The trial of Khural newspaper editor-in-chief Avaz Zeynalli continues. Zeynalli, who has been in detention since October 2011, faces up to 12 years’ imprisonment if convicted on politically motivated charges of extortion, tax evasion and failure to implement a court decision. The charges were based on Member of Parliament Gular Ahmadova’s claims that Zeynalli attempted to blackmail her.
Other journalists and activists remain in detention or jail in connection with exercising their right to freedom of expression, including Anar Bayramli, Ramin Bayramov, Vugar Gonagov, Zaur Guliyev, Aydin Janiyev, Taleh Khasmammadov and Ilham Suleymanov.

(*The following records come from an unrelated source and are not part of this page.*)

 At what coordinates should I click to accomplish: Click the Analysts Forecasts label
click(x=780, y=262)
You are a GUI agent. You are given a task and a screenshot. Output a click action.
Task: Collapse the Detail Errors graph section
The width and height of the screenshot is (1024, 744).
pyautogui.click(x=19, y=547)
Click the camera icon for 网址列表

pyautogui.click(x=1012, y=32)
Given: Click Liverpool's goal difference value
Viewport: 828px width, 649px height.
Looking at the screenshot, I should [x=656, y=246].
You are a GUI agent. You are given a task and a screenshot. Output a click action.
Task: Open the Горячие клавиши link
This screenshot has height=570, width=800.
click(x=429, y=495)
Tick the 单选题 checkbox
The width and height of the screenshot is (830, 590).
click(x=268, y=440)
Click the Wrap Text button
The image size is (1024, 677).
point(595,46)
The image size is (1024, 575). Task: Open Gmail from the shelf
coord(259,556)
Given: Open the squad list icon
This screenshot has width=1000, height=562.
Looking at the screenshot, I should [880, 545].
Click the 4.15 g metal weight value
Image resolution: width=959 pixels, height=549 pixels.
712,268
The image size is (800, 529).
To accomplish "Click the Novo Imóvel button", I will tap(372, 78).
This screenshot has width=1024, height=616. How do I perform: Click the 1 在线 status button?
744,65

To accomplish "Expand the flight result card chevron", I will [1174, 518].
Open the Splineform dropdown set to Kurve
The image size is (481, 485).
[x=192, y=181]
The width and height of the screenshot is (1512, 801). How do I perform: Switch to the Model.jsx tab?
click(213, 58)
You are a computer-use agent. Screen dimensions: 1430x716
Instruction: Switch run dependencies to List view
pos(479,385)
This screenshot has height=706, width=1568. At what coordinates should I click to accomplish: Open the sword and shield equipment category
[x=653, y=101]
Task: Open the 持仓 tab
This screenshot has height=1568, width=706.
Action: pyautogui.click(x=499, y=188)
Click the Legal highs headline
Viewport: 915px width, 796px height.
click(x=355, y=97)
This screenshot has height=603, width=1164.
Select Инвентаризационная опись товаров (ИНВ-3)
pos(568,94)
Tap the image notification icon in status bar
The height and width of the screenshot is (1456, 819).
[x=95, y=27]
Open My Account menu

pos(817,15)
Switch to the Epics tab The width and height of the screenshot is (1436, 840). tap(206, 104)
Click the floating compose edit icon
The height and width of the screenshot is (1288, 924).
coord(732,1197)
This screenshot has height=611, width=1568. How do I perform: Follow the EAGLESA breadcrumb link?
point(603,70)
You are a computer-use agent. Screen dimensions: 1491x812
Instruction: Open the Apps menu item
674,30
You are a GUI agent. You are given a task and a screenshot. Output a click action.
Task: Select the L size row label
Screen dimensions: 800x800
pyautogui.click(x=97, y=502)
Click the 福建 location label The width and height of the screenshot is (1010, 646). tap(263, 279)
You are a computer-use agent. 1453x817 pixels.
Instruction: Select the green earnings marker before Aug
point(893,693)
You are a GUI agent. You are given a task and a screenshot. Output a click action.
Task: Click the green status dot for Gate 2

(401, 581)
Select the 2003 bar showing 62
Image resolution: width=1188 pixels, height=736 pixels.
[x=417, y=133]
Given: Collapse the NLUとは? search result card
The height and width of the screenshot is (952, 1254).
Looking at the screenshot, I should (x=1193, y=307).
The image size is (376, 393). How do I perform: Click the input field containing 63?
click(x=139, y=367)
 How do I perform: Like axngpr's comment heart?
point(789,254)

Although nine activists imprisoned during the March and April 2011 pro-democracy protests in Baku were released by presidential pardon on 22 June 2012, two remain in prison: political activist Shahin Hasanli and human rights defender Vidadi Iskenderov.
On 12 June 2012, the Azerbaijani parliament adopted legislation limiting the right to access information by allowing Azerbaijani companies not to disclose information pertaining to their registration, ownership structure and shareholders. This legislation was introduced following the publication of a series of articles by RFE/RL correspondent Khadija Ismayilova exposing the private business interests of the president’s family. The same day, the Azerbaijani parliament also adopted legislation granting the president and first lady lifetime immunity from criminal prosecution.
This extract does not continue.